映画は時代の空気や、世代の感覚を伝え続ける、面白くて大切な文化だと思います。KINENOTEとこのブログに、見た映画の感想を記録しています。

原恵一 監督「かがみの孤城」3775本目

すっかり原作を読んだ気になってたけど、実はどこかであらすじを見ただけだった。それだけで足りる部分もある。足りなかった部分は、この子たちの痛みをどのように丁寧に描いているか、という点で、見てよかったと思います。
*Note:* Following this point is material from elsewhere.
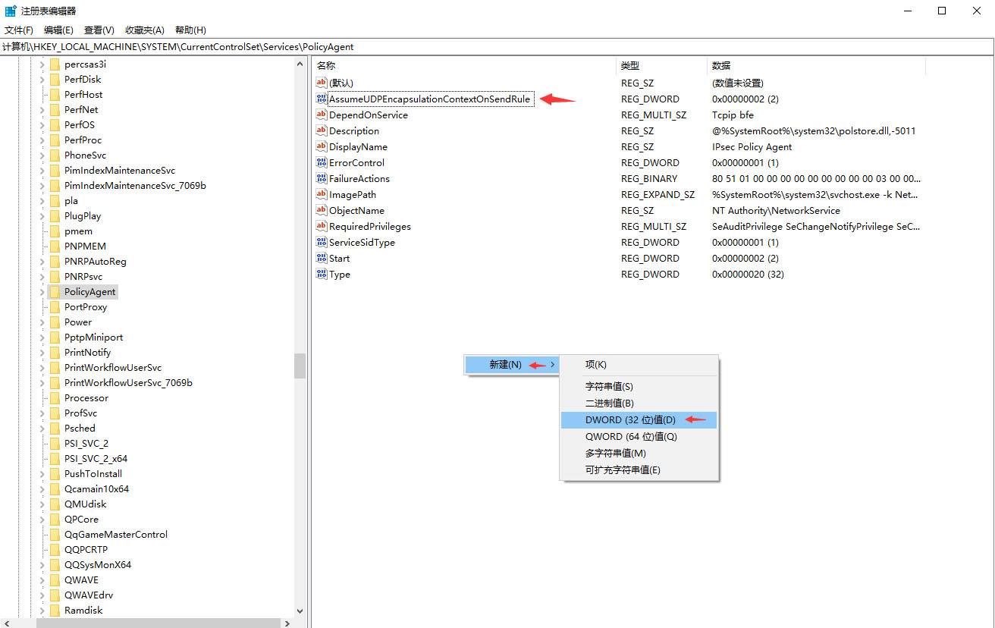This screenshot has height=628, width=995.
Task: Click the REG_DWORD icon next to ErrorControl
Action: (323, 162)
過去にじゅうりんされた記憶は消えることもなく、昇華したり上書きされたりして幸せになることもないんだろうか。それとも、人間のそういうキズって、相手に倍返しとか十倍返しとかすることで心底スッキリすることもあるんだろうか。ということを最近ずっと考えているんだけど、完璧にゼロにすることやプラスにすることは、実は無理なのかも、と思ったり。幼い頃にそういうキズを負ってしまった人のその後の一生って長くて、それでも生きていこう、楽しいことや嬉しいことを増やして、消えないまでも幸せな時間を送らせてあげよう、と自分で自分を励ましたり持ち上げたりして、なんとかやっていくしかないのかもしれない。他にもたくさん、そういうキズや痛みを取り上げた作品はあるけど、この映画は安易なカタルシスに逃げたり、一気に世界を変えたりせずに「もう一度学校へ行く」という現実的なところに落ちつけたところが、誠実だと思います。
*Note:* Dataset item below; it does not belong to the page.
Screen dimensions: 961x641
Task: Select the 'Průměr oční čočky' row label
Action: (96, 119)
少年少女が命がけの冒険を余儀なくされる作品は多い。この作品では”狼に食われる”という恐ろしい罰ゲームがあるけど、クイズに取り組むのはデッドライン直前だし、パズル要素は少ない。やっぱり、これからの時間を完全にあきらめそうになっている子どもたちにもう一度歩き始めてほしい、という作品なんだと思います。少なくとも私には、著者や映画を作った人の思いは伝わってきました。